C360: What are the next steps for research in this area? How will these next steps in research bring us closer to a potential FDA approval of LA-ART in individuals with viremia?

Dr Gandhi: It's a really good question because the FDA has essentially said to the drug company, and they're the ones who work together to get approvals for drugs, the FDA said we're seeing these demonstration projects. This looks like it's working for people, but we want not a randomized trial because it really looks like these long-acting cabotegravir rilpivirine is working for viremic patients. So we don't need a randomized trial where you randomize half to taking it if they're virologically suppressed and half of their viremic.
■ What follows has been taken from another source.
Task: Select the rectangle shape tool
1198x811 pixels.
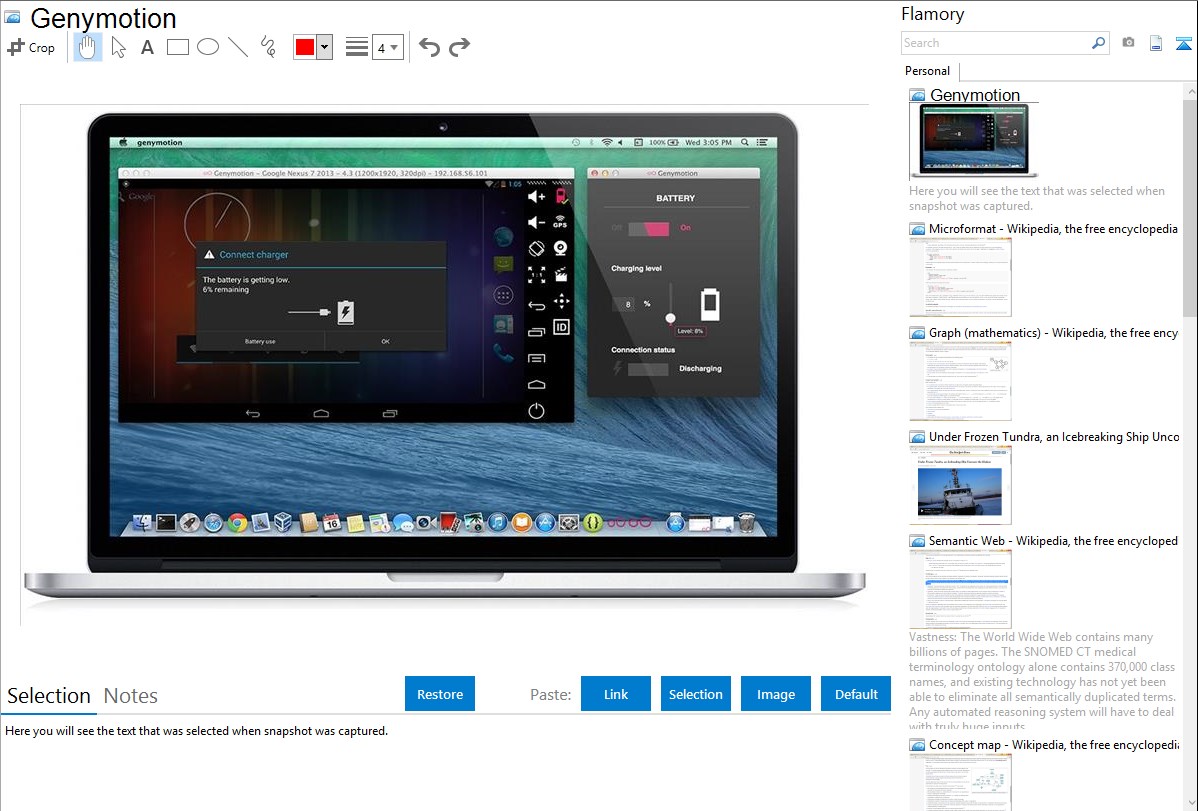Action: (178, 47)
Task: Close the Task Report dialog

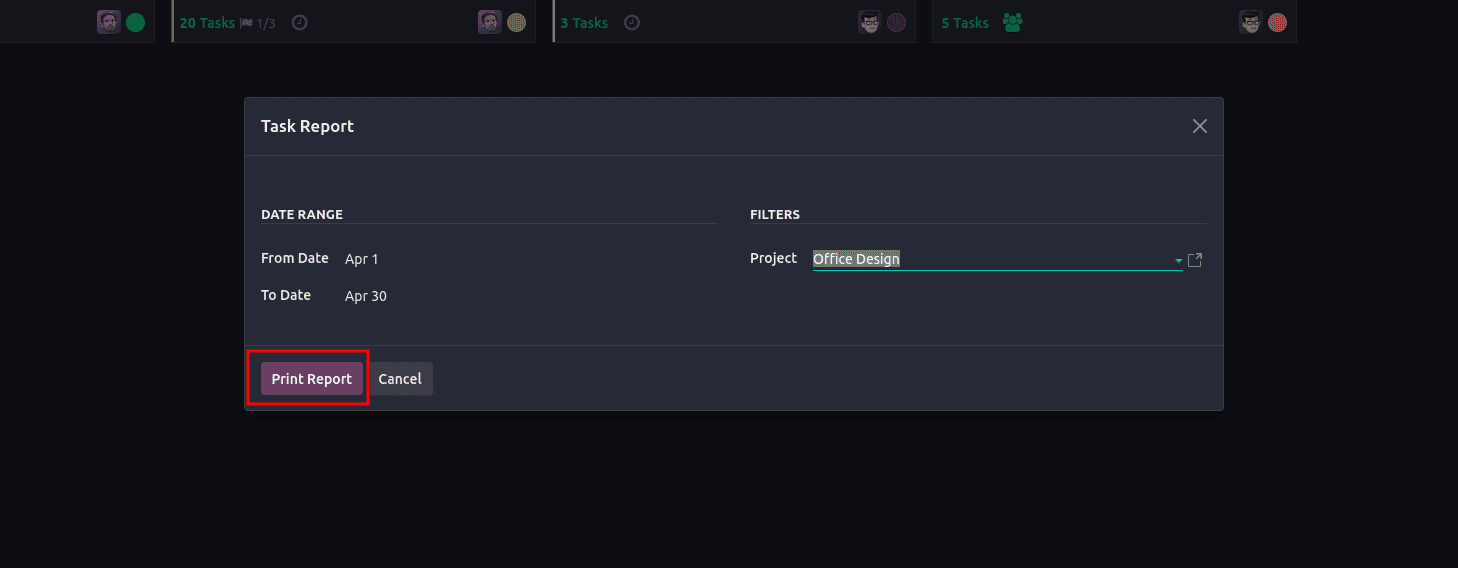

We just need a single arm trial where one group of people living with HIV across different sites without virologic suppression are put on this agent long-acting cabotegravir and rilpivirine. And if that looks good like the demonstration project looks good then we can approve this, put this formally into the FDA guidance. So that's starting, that trial's really going to start soon.

And then the second lines of research is a lot of people are out there putting out abstracts, putting out kind of commentary on yes, we've been using long-acting cabotegravir and rilpivirine as well. And in fact, it's really interesting that we had a commentary on the Annals piece that was written by some HIV doctors and they said more people should be doing this, but if they're going to do it, put out the information so that we can all learn from each other on using long-acting cabotegravir and rilpivirine in viremic patients. So it's kind of launched a whole idea.

And then there's one other thing that's happening, which is that the one drawback with cabotegravir rilpivirine is rilpivirine is what's called a non-nucleoside reverse transcriptase inhibitor, NNRTI. And in the world there's a certain amount of NNRTI resistance because NNRTIs were first-line therapy up until relatively recently and now integrase inhibitors are first-line therapy. So there's resistance out there to NNRTIs. And in fact, to be fair, the World Health Organization has not approved long-acting cabotegravir and rilpivirine for the planet. They've said worldwide we're worried about the NNRTI resistance rate.

So we are now doing a pilot looking at cabotegravir, not combined with rilpivirine, but actually combined with another long-acting agent that just got approved in December for multi-drug resistant virus and that's called lenacapavir. Lenacapavir is a capsid inhibitor and we're assembling a case series of lenacapavir and cabotegravir being used in patients around the United States who have NNRTI mutations. We'll put that case series together. We're going to submit it to a conference and hopefully that'll launch a discussion that there is going to be a need for other long-acting agents in patients who can't use rilpivirine. So I think that's going to be the next line of more experimental research. Next is to do a trial of lenacapavir cabotegravir in NNRTI resistant patients.

C360: Is there anything else that you would like to add to our discussion today?

Dr Gandhi: One thing that it's really hard to say in a paper that we put out this paper is how patients feel. And I will say that we asked a lot of our patients, well, you couldn't take these oral ART but get it. How does it feel? You're on these long and you're actually coming back for them. And some of my patients said to me, “Well this is the first time that I've ever been virologically suppressed in my life. And I used to be embarrassed to come to clinic. It would make me actually use maybe substances or something I was embarrassed without being able to take the oral ART.” And I think there's a de-stigmatizing effect to using long-acting when you just haven't been able to suppress. So it's hard for me to convey, except in interviews like this, that it really has helped a lot of our patients at Ward 86. And we're really, I think the is riveted by long-acting ART in the HIV world. It's kind of all we talk about at our meetings, and it's exciting to think of different uses for these agents.